이에, 본 발명의 목적은 (a) 폴리비닐알코올(Poly(vinyl alcohol): PVA) 및 생체적합성 고분자를 포함하는 잉크를 압출하여 구조체를 제조하는 단계;
(b) 상기 구조체를 침지하여 PVA를 침출하는 단계;
(c) 상기 PVA가 침출된 구조체를 콜라겐으로 코팅하는 단계;
(d) 상기 콜라겐 코팅된 구조체를 유기용매에 담지하여 생체적합성 고분자를 제거하는 단계; 및
(e) 상기 생체적합성 고분자가 제거된 구조체를 하이드록시아파타이트(HA)로 코팅하는 단계;를 포함하는,
마이크로채널화된 스캐폴드의 제조방법을 제공하는 것이다.
본 발명의 다른 목적은 콜라겐 및 하이드록시아파타이트(HA)를 포함하는 마이크로채널화된 스캐폴드로서, 상기 스캐폴드는 상기 방법으로 제조된 것을 특징으로 하는, 마이크로채널화된 스캐폴드를 제공하는 것이다.
그러나 본 발명이 이루고자 하는 기술적 과제는 이상에서 언급한 과제에 제한되지 않으며, 언급되지 않은 또 다른 과제들은 아래의 기재로부터 당해 기술 분야의 통상의 기술자에게 명확하게 이해될 수 있을 것이다.
상기와 같은 본 발명의 목적을 달성하기 위하여, 본 발명은 (a) 폴리비닐알코올(Poly(vinyl alcohol): PVA) 및 생체적합성 고분자를 포함하는 잉크를 압출하여 구조체를 제조하는 단계;
(b) 상기 구조체를 침지하여 PVA를 침출하는 단계;
(c) 상기 PVA가 침출된 구조체를 콜라겐으로 코팅하는 단계;
(d) 상기 콜라겐 코팅된 구조체를 유기용매에 담지하여 생체적합성 고분자를 제거하는 단계; 및
(e) 상기 생체적합성 고분자가 제거된 구조체를 하이드록시아파타이트(HA)로 코팅하는 단계;를 포함하는, 마이크로채널화된 스캐폴드의 제조방법을 제공한다.
본 발명의 일 구현예에서, 상기 (a) 단계의 잉크는 PVA 및 생체적합성 고분자가 3 : 1 내지 20의 중량비율로 포함된 것일 수 있으나, 이에 제한되는 것은 아니다.
본 발명의 다른 구현예에서, 상기 생체적합성 고분자는 합성 고분자 또는 천연 고분자일 수 있으나, 이에 제한되는 것은 아니다.

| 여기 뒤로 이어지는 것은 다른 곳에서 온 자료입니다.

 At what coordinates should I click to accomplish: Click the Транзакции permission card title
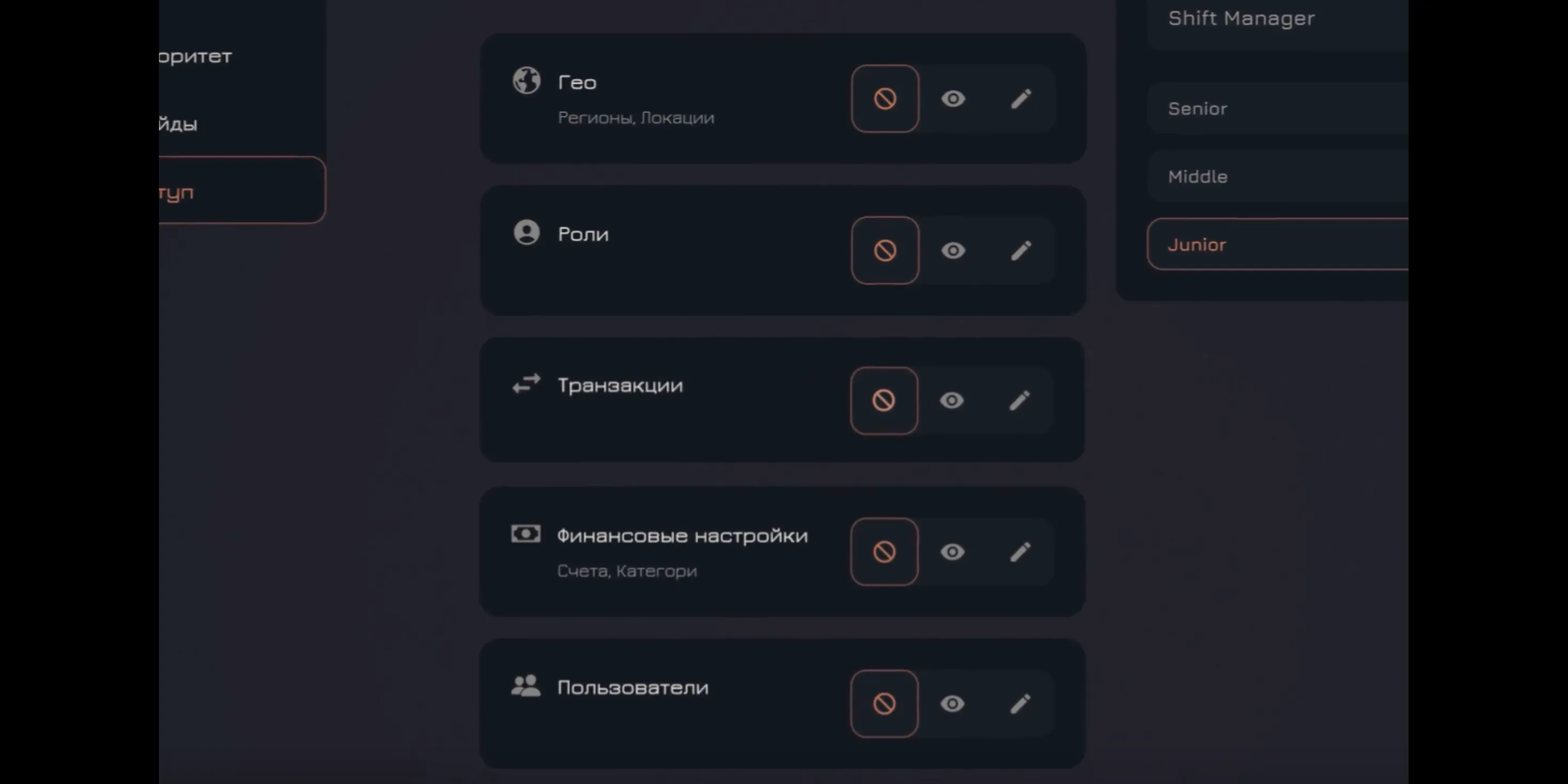[x=620, y=385]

본 발명의 또 다른 구현예에서, 상기 합성 고분자는 폴리-ε-카프로락톤(polycarprolactone, PCL), 폴리-락틱-코-글리코릭산(Poly(lactic-co-glycolic acid): PLGA), 및 폴리락틱산(Polylactic acid: PLLA)으로 이루어진 군으로부터 선택되는 하나 이상일 수 있으나, 이에 제한되는 것은 아니다.
본 발명의 또 다른 구현예에서, 상기 천연 고분자는 콜라겐(collagen), 키토산(chitosan), 알지네이트(algnate), 및 젤라틴 (gelatin)으로 이루어진 군으로부터 선택되는 하나 이상일 수 있으나, 이에 제한되는 것은 아니다.
본 발명의 또 다른 구현예에서, 상기 (b) 단계의 침지는 10 내지 80 ℃의 조건에서 수행될 수 있으나, 이에 제한되는 것은 아니다.
본 발명의 또 다른 구현예에서, 상기 (b) 단계의 침지는 물, 인산완충액 (PBS; phosphate buffered-saline), 및 이들의 혼합물로 이루진 군으로부터 선택된 용매에서 수행될 수 있으나, 이에 제한되는 것은 아니다.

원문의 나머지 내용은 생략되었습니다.